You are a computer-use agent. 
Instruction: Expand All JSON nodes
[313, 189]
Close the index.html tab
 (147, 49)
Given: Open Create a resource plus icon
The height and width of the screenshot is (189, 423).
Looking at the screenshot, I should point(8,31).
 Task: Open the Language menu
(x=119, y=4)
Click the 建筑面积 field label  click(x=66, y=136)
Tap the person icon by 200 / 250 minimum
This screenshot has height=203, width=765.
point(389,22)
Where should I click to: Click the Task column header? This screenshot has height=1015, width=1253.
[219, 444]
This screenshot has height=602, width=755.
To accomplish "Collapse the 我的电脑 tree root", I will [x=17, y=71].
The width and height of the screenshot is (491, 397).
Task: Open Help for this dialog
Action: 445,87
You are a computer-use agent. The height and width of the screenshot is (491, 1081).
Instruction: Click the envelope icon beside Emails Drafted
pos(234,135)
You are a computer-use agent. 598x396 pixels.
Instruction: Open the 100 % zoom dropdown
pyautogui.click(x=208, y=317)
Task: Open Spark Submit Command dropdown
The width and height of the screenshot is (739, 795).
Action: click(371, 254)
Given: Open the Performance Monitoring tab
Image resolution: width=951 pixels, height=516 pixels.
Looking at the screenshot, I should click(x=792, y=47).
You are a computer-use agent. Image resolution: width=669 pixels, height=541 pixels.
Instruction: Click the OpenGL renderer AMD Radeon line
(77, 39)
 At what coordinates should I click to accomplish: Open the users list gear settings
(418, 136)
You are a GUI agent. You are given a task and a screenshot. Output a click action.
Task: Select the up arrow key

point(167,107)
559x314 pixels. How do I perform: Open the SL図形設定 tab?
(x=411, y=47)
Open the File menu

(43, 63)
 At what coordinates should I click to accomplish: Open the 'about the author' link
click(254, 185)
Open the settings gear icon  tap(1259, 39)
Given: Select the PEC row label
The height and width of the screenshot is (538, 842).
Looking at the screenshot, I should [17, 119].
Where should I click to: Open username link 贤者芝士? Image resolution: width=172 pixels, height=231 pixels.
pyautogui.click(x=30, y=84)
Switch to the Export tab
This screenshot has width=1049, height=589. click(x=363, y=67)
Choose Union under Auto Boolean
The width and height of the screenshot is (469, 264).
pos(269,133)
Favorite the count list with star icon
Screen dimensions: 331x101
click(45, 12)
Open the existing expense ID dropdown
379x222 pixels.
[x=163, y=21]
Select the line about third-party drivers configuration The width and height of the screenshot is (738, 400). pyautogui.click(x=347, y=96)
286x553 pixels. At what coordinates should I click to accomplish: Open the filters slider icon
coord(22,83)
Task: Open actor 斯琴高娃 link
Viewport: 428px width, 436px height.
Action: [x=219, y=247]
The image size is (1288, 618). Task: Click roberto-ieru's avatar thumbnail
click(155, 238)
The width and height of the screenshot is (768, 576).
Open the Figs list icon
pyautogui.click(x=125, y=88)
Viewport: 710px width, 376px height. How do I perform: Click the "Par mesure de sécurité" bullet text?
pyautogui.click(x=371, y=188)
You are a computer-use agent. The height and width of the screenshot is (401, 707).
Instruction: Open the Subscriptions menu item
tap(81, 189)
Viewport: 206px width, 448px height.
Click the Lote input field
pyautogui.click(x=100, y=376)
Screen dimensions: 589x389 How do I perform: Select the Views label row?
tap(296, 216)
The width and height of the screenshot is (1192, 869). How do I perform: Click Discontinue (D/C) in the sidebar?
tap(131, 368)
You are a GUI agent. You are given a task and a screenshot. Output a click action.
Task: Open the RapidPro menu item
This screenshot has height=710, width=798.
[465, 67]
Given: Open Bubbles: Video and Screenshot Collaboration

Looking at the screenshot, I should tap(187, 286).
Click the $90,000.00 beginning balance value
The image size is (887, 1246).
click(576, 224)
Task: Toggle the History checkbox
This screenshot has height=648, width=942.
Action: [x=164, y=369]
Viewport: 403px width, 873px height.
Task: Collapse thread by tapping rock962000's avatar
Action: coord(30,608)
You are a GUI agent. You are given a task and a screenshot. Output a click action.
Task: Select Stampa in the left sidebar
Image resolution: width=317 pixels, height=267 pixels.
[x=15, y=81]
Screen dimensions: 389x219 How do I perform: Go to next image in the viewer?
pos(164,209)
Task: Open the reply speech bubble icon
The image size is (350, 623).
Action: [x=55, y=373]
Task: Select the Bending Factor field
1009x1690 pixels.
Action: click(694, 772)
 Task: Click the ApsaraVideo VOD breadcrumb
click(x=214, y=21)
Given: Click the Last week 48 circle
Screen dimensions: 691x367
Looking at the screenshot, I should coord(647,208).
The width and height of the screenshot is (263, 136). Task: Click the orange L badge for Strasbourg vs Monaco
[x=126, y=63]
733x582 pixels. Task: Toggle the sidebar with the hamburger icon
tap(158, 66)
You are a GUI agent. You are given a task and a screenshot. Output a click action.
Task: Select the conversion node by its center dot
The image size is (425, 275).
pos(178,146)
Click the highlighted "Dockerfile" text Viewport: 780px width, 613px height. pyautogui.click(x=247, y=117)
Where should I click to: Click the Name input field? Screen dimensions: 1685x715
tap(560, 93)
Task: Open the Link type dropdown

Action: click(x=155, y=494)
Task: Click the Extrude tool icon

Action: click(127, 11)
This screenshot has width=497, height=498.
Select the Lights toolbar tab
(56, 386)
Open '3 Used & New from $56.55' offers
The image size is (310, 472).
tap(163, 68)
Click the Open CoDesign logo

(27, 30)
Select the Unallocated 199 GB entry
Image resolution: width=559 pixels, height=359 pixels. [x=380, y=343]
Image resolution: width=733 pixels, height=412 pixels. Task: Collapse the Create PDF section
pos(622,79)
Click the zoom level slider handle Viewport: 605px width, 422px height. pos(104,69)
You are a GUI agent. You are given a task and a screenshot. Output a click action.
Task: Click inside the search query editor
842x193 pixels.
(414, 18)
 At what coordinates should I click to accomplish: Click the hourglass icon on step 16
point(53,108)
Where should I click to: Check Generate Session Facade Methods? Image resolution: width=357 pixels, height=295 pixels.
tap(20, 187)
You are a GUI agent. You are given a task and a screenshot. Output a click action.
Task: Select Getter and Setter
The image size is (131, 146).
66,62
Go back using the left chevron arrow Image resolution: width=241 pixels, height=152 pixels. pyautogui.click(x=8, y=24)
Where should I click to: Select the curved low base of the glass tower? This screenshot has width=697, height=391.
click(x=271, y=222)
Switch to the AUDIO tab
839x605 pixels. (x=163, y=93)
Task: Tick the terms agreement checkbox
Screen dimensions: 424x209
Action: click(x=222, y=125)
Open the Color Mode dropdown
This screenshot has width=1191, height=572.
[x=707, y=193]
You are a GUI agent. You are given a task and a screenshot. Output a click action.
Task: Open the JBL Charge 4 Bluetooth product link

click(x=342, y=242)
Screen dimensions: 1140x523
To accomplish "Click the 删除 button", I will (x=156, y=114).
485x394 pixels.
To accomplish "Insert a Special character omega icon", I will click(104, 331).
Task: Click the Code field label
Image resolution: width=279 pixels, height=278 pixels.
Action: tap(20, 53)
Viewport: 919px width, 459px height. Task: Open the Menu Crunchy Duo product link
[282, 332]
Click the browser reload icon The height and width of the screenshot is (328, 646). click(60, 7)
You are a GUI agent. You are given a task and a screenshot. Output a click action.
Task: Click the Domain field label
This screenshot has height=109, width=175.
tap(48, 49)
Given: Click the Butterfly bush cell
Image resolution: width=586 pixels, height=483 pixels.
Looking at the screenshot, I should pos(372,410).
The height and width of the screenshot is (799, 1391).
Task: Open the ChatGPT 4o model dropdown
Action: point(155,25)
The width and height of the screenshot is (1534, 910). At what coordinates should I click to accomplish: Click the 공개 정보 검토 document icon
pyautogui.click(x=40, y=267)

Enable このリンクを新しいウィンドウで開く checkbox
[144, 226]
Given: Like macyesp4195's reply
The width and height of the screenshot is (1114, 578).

- _EXERCISE INSTRUCTIONS_
Set down, exactly as they stand above, the lines starting with the line with "Image resolution: width=317" and going on through the line with "This screenshot has width=497, height=498.", and no others.

- _SOLUTION BELOW_
Image resolution: width=317 pixels, height=267 pixels.
[x=15, y=81]
Screen dimensions: 389x219 How do I perform: Go to next image in the viewer?
pos(164,209)
Task: Open the reply speech bubble icon
The image size is (350, 623).
Action: [x=55, y=373]
Task: Select the Bending Factor field
1009x1690 pixels.
Action: click(694, 772)
 Task: Click the ApsaraVideo VOD breadcrumb
click(x=214, y=21)
Given: Click the Last week 48 circle
Screen dimensions: 691x367
Looking at the screenshot, I should coord(647,208).
The width and height of the screenshot is (263, 136). Task: Click the orange L badge for Strasbourg vs Monaco
[x=126, y=63]
733x582 pixels. Task: Toggle the sidebar with the hamburger icon
tap(158, 66)
You are a GUI agent. You are given a task and a screenshot. Output a click action.
Task: Select the conversion node by its center dot
The image size is (425, 275).
pos(178,146)
Click the highlighted "Dockerfile" text Viewport: 780px width, 613px height. pyautogui.click(x=247, y=117)
Where should I click to: Click the Name input field? Screen dimensions: 1685x715
tap(560, 93)
Task: Open the Link type dropdown

Action: click(x=155, y=494)
Task: Click the Extrude tool icon

Action: click(127, 11)
This screenshot has width=497, height=498.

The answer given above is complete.